— SUPPLIED RECORDS —
:::::

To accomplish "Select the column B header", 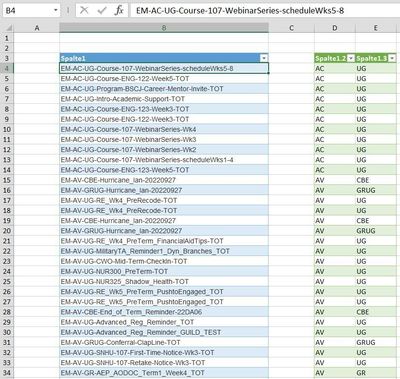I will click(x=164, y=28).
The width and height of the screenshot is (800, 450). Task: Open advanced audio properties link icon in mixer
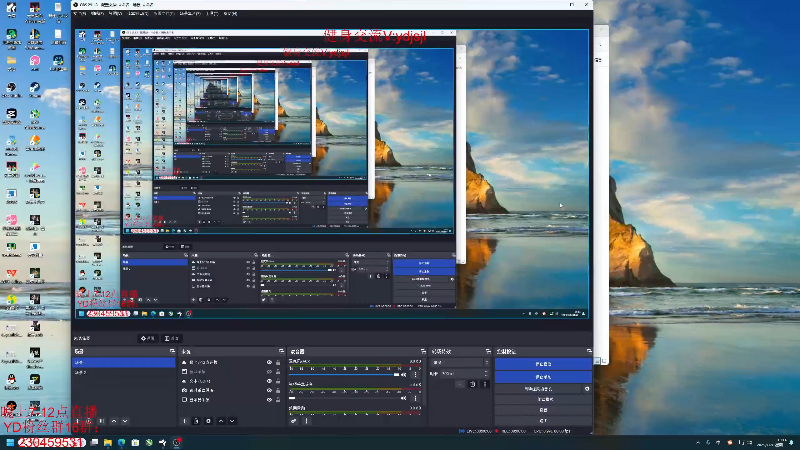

:::::

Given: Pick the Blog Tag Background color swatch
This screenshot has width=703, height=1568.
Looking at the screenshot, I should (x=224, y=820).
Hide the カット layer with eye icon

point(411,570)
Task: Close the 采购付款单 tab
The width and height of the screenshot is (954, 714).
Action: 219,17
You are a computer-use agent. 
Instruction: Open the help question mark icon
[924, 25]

:::::

Within the listing above, how many lines contain "Task"? Please respond with the number and nothing else.

— WRITTEN RESPONSE —
2